11. Estimados Irmãos da Igreja copto-católica, deveis fazer frente a numerosas dificuldades no crescimento das vossas comunidades que nem sempre dispõem dos lugares de culto necessários para os seus encontros litúrgicos, cujos fiéis às vezes são impelidos a deixar a própria Igreja devido ás condições sociais impostas aos cristãos. Oferecei aos membros das vossas Eparquias os meios espirituais que lhes consentem permanecer firmes na fé no meio dos seus concidadãos, a fim de que a Igreja continue legitimamente presente e visível no país!

Há pouco tempo fui ao Líbano para entregar aos cristãos desse país a Exortação Apostólica pós-sinodal Uma esperança nova para o Líbano, fruto da Assembleia Especial do Sínodo dos Bispos. Convido-vos a prestar atenção a esse documento, que contém aspectos concernentes às várias comunidades católicas orientais e aos ligames com os homens de outras religiões.

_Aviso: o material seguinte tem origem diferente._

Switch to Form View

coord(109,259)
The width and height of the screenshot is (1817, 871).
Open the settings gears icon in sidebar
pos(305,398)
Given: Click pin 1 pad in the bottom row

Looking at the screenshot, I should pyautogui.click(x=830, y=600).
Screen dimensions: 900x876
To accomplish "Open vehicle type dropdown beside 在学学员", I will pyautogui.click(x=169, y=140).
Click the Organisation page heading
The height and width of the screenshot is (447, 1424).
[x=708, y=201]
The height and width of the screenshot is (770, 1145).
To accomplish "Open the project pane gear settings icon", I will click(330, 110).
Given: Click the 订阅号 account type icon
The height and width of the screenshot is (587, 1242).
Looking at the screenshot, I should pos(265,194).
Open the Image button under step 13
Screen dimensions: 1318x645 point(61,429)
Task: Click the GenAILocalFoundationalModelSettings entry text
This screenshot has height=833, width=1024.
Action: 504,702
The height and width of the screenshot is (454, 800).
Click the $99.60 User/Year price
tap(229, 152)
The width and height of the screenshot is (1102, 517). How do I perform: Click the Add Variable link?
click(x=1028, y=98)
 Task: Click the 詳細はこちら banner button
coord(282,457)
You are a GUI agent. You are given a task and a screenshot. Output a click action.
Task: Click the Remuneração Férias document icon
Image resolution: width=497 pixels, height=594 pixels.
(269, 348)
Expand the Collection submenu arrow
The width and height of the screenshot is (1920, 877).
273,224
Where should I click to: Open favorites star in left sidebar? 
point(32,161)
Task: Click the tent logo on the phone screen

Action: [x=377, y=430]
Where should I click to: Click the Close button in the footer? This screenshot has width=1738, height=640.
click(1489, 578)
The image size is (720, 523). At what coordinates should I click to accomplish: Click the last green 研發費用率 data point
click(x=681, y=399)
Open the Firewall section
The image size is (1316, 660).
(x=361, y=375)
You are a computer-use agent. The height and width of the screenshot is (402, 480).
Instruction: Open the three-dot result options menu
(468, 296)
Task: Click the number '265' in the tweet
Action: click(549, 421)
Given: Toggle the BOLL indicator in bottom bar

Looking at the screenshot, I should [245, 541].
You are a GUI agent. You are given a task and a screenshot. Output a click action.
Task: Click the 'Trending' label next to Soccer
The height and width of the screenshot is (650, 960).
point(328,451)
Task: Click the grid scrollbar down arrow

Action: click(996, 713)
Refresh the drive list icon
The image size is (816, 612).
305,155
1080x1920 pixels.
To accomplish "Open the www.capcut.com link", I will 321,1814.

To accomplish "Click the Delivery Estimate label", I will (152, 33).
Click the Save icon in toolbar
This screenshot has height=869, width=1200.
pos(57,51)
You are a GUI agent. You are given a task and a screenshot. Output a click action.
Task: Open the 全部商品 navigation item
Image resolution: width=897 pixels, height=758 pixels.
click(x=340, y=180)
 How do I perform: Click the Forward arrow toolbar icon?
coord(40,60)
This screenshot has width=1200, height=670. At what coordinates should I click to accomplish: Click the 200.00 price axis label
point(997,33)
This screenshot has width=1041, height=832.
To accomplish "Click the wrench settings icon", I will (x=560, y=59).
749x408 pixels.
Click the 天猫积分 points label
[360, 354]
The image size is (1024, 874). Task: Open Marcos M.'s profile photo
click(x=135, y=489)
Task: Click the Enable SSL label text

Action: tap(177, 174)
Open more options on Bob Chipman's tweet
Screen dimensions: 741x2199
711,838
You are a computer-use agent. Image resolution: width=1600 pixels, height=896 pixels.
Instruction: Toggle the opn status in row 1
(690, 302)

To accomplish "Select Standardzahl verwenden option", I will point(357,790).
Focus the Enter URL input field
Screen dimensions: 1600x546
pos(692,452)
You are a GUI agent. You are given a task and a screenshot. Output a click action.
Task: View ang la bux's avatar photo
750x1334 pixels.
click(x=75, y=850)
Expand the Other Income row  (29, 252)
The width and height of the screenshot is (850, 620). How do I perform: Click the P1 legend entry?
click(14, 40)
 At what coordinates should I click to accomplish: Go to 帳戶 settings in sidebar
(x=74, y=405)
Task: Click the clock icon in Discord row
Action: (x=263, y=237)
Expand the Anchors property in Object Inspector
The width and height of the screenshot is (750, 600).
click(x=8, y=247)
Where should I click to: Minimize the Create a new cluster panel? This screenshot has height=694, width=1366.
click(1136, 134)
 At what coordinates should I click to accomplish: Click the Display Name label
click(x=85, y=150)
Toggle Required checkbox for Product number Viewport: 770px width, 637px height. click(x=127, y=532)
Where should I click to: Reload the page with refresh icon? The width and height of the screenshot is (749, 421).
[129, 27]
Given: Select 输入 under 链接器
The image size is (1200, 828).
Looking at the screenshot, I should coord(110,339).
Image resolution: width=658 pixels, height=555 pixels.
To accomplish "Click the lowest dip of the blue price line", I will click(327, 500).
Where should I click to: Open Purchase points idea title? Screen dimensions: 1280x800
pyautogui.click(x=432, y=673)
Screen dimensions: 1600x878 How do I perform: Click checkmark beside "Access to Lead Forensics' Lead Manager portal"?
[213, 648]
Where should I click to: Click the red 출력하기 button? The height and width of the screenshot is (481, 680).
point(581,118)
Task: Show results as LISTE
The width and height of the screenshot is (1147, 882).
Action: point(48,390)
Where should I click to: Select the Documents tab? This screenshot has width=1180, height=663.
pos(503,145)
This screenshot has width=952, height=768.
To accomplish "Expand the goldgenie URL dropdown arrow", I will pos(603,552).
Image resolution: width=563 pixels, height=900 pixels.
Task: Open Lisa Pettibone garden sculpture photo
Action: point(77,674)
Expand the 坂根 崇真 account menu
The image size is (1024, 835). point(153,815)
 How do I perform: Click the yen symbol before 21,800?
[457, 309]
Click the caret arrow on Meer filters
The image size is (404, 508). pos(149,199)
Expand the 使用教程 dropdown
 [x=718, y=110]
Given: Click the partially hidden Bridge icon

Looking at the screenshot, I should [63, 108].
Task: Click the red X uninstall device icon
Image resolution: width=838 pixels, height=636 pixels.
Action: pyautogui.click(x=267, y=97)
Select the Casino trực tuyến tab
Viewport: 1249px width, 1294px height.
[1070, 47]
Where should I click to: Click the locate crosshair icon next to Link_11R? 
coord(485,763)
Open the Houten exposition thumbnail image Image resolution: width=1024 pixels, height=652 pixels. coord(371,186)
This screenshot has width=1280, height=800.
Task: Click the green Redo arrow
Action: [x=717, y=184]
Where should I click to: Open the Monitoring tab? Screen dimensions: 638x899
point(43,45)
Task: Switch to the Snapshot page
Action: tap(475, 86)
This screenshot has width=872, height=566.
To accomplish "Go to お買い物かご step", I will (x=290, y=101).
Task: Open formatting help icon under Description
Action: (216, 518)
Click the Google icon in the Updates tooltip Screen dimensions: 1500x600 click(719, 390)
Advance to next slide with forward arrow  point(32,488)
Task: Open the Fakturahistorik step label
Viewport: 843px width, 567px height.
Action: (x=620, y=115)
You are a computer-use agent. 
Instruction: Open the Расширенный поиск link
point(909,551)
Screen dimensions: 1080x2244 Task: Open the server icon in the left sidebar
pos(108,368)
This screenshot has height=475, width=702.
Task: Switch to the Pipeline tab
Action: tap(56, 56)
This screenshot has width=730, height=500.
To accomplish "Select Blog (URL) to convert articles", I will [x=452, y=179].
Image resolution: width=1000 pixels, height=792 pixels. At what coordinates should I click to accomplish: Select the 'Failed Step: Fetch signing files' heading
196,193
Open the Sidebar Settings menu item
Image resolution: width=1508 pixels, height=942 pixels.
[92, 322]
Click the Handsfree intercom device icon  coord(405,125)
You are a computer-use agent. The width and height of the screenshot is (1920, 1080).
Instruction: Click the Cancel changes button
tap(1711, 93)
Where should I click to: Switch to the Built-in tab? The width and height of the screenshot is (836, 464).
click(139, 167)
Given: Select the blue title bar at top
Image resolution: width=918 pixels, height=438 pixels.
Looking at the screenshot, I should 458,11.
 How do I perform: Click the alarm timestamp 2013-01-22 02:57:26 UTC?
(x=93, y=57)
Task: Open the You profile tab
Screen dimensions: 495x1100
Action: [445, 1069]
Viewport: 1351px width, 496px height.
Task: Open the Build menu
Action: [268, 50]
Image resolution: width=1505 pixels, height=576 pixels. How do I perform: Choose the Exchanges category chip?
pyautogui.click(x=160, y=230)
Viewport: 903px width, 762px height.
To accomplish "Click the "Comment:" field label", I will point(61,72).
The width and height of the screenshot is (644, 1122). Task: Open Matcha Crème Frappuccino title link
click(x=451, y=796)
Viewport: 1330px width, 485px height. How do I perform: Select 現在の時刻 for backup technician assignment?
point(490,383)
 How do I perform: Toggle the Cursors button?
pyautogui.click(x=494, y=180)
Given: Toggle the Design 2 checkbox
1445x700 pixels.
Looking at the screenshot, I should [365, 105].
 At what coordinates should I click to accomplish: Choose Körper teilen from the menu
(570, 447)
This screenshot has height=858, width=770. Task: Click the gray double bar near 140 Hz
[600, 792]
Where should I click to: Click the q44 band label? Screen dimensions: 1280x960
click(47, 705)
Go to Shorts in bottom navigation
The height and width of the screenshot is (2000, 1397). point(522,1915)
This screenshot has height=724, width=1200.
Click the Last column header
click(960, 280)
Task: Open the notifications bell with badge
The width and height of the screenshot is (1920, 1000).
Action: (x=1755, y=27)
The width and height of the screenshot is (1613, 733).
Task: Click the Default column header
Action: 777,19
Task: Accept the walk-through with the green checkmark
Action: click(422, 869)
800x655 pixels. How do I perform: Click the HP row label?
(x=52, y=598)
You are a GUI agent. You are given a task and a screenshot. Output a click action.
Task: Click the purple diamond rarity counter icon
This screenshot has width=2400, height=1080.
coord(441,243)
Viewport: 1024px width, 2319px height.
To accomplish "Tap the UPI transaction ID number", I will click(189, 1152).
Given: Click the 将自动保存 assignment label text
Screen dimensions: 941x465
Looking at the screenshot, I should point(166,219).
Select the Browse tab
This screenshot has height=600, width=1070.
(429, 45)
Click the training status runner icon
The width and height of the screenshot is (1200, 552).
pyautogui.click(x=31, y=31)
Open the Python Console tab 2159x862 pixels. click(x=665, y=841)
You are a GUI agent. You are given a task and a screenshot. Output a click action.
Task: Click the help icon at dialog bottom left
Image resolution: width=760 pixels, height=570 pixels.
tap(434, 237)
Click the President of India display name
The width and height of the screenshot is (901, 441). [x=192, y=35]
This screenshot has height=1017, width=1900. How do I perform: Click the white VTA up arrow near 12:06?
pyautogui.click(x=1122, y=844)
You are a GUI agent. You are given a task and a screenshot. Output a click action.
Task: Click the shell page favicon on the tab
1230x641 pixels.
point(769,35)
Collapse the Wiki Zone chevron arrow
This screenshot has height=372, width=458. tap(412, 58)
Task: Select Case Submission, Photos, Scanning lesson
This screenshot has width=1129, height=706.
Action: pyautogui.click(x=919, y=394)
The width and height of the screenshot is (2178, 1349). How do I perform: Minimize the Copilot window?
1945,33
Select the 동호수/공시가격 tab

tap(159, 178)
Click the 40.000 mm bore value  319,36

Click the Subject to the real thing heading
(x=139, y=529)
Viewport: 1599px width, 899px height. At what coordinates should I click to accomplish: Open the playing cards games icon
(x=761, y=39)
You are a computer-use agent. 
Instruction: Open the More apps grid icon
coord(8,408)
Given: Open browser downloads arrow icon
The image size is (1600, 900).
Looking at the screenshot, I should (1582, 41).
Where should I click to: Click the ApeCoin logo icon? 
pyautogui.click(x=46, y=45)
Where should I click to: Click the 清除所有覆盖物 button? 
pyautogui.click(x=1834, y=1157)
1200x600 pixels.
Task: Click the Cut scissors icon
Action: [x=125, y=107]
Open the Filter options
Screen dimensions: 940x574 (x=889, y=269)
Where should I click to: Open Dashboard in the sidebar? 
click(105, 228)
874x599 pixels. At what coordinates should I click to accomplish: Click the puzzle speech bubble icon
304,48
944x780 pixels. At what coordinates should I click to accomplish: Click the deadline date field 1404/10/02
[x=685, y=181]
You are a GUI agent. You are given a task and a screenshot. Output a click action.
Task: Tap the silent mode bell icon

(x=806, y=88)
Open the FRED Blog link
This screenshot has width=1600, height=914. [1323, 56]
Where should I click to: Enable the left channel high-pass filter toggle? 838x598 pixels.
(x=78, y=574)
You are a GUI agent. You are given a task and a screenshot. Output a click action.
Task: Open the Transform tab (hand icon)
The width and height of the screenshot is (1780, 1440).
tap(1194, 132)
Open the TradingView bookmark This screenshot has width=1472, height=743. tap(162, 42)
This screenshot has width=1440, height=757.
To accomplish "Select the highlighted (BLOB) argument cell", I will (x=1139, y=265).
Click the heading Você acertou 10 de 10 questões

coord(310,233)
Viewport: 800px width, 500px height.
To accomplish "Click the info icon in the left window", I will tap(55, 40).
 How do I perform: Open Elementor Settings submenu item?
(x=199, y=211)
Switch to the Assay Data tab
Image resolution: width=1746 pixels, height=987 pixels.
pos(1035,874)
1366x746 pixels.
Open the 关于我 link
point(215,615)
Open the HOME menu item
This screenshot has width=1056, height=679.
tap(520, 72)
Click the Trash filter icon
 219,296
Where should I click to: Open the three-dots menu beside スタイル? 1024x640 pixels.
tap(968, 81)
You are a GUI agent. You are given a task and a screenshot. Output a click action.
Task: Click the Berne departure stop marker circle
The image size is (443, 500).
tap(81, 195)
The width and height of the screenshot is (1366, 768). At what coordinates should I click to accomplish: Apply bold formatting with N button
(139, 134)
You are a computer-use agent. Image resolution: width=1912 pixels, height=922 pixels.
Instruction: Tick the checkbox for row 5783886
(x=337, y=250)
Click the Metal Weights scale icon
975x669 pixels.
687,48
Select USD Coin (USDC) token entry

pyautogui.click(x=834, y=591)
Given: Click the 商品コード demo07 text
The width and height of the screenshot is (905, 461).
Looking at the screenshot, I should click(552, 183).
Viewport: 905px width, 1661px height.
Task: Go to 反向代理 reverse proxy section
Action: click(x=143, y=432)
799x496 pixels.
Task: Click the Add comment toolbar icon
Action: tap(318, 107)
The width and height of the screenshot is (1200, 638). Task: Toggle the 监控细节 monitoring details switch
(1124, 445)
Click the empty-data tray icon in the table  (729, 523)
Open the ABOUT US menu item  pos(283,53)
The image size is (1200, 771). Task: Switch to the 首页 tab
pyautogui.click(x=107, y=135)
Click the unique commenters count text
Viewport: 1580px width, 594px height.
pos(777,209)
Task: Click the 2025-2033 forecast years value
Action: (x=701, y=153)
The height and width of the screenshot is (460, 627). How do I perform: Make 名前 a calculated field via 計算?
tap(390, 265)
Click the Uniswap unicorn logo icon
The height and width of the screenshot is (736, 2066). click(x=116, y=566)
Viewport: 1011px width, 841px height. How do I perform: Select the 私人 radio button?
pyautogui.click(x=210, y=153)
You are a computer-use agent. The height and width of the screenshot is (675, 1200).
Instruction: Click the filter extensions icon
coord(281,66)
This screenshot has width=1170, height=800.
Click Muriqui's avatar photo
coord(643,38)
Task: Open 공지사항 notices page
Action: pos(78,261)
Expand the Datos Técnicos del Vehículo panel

12. Beatitude, desejo manifestar-lhe os meus calorosos bons votos por ocasião do trigésimo aniversário da sua Ordenação episcopal, para reavivar em Vossa Eminência a dádiva de Deus, recebida com a imposição das mãos. Apresento as minhas cordiais saudações também a todos os sacerdotes e a quantos de entre vós celebram neste mês de Junho o aniversário de Ordenação. Rezo ao Espírito Santo para que esteja ao vosso lado e vos cumule com os seus dons! A minha oração dirige-se ainda ao conjunto dos católicos de rito copta e do Vicariato apostólico latino. Transmiti a todos a saudação afectuosa e o caloroso encorajamento do Sucessor de Pedro. Nas dificuldades presentes, os discípulos de Cristo não percam a esperança e oxalá o Espírito inspire sentimentos de concórdia e paz em todos! Por intercessão do Apóstolo Marcos, concedo de todo o coração a Bênção apostólica a vós e aos membros do povo de Deus confiado à vossa solicitude pastoral.